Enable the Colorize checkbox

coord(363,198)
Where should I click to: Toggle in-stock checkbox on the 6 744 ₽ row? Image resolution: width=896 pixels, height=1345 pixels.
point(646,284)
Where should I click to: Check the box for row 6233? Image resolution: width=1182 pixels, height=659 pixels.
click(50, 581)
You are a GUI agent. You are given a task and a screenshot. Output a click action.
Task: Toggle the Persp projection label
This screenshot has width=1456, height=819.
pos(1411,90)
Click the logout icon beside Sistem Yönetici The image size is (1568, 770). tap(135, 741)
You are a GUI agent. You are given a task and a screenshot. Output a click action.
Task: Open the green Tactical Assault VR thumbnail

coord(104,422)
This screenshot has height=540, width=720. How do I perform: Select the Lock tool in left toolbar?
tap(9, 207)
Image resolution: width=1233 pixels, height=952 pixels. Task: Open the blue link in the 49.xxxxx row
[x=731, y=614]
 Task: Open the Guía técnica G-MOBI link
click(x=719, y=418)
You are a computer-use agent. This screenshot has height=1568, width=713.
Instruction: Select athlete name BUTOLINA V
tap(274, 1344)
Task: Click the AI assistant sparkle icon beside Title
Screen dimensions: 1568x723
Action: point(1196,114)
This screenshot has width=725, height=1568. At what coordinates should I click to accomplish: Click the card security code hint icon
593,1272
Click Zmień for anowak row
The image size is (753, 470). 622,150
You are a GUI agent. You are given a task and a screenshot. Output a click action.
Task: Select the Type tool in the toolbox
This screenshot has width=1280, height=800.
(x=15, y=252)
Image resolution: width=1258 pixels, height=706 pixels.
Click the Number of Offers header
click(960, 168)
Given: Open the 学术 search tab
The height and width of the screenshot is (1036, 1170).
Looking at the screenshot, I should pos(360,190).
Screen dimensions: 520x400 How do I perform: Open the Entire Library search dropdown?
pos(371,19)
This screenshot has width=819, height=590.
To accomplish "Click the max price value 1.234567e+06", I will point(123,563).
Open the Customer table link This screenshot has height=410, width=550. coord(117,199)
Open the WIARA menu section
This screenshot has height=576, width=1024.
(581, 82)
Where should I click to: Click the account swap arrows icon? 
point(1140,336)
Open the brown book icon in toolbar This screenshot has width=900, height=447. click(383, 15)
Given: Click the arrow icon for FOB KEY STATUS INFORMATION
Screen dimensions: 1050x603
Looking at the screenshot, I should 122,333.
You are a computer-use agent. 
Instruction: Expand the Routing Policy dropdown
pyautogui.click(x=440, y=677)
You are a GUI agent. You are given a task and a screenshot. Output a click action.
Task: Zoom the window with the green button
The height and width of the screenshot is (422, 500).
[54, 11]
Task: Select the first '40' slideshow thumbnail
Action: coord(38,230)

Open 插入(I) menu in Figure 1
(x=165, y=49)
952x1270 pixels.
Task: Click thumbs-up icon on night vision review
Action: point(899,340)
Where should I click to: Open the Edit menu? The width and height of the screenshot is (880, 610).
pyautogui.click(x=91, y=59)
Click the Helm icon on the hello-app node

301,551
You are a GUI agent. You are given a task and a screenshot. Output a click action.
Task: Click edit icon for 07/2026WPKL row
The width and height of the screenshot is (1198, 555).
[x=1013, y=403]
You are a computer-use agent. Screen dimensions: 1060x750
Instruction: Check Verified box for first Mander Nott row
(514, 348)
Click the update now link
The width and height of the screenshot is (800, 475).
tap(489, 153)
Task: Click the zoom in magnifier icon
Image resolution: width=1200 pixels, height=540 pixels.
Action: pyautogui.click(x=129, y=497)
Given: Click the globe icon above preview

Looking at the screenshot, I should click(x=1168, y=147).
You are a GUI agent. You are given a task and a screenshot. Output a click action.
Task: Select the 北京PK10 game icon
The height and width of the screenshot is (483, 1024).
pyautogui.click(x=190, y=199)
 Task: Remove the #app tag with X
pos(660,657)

AIM OF THE EXERCISE —
Give every entry back exactly as it was written above.

WRITTEN ANSWER —
Enable the Colorize checkbox

coord(363,198)
Where should I click to: Toggle in-stock checkbox on the 6 744 ₽ row? Image resolution: width=896 pixels, height=1345 pixels.
point(646,284)
Where should I click to: Check the box for row 6233? Image resolution: width=1182 pixels, height=659 pixels.
click(50, 581)
You are a GUI agent. You are given a task and a screenshot. Output a click action.
Task: Toggle the Persp projection label
This screenshot has width=1456, height=819.
pos(1411,90)
Click the logout icon beside Sistem Yönetici The image size is (1568, 770). tap(135, 741)
You are a GUI agent. You are given a task and a screenshot. Output a click action.
Task: Open the green Tactical Assault VR thumbnail

coord(104,422)
This screenshot has height=540, width=720. How do I perform: Select the Lock tool in left toolbar?
tap(9, 207)
Image resolution: width=1233 pixels, height=952 pixels. Task: Open the blue link in the 49.xxxxx row
[x=731, y=614]
 Task: Open the Guía técnica G-MOBI link
click(x=719, y=418)
You are a computer-use agent. This screenshot has height=1568, width=713.
Instruction: Select athlete name BUTOLINA V
tap(274, 1344)
Task: Click the AI assistant sparkle icon beside Title
Screen dimensions: 1568x723
Action: point(1196,114)
This screenshot has width=725, height=1568. At what coordinates should I click to accomplish: Click the card security code hint icon
593,1272
Click Zmień for anowak row
The image size is (753, 470). 622,150
You are a GUI agent. You are given a task and a screenshot. Output a click action.
Task: Select the Type tool in the toolbox
This screenshot has width=1280, height=800.
(x=15, y=252)
Image resolution: width=1258 pixels, height=706 pixels.
Click the Number of Offers header
click(960, 168)
Given: Open the 学术 search tab
The height and width of the screenshot is (1036, 1170).
Looking at the screenshot, I should pos(360,190).
Screen dimensions: 520x400 How do I perform: Open the Entire Library search dropdown?
pos(371,19)
This screenshot has width=819, height=590.
To accomplish "Click the max price value 1.234567e+06", I will point(123,563).
Open the Customer table link This screenshot has height=410, width=550. coord(117,199)
Open the WIARA menu section
This screenshot has height=576, width=1024.
(581, 82)
Where should I click to: Click the account swap arrows icon? 
point(1140,336)
Open the brown book icon in toolbar This screenshot has width=900, height=447. click(383, 15)
Given: Click the arrow icon for FOB KEY STATUS INFORMATION
Screen dimensions: 1050x603
Looking at the screenshot, I should 122,333.
You are a computer-use agent. 
Instruction: Expand the Routing Policy dropdown
pyautogui.click(x=440, y=677)
You are a GUI agent. You are given a task and a screenshot. Output a click action.
Task: Zoom the window with the green button
The height and width of the screenshot is (422, 500).
[54, 11]
Task: Select the first '40' slideshow thumbnail
Action: coord(38,230)

Open 插入(I) menu in Figure 1
(x=165, y=49)
952x1270 pixels.
Task: Click thumbs-up icon on night vision review
Action: point(899,340)
Where should I click to: Open the Edit menu? The width and height of the screenshot is (880, 610).
pyautogui.click(x=91, y=59)
Click the Helm icon on the hello-app node

301,551
You are a GUI agent. You are given a task and a screenshot. Output a click action.
Task: Click edit icon for 07/2026WPKL row
The width and height of the screenshot is (1198, 555).
[x=1013, y=403]
You are a computer-use agent. Screen dimensions: 1060x750
Instruction: Check Verified box for first Mander Nott row
(514, 348)
Click the update now link
The width and height of the screenshot is (800, 475).
tap(489, 153)
Task: Click the zoom in magnifier icon
Image resolution: width=1200 pixels, height=540 pixels.
Action: pyautogui.click(x=129, y=497)
Given: Click the globe icon above preview

Looking at the screenshot, I should click(x=1168, y=147).
You are a GUI agent. You are given a task and a screenshot. Output a click action.
Task: Select the 北京PK10 game icon
The height and width of the screenshot is (483, 1024).
pyautogui.click(x=190, y=199)
 Task: Remove the #app tag with X
pos(660,657)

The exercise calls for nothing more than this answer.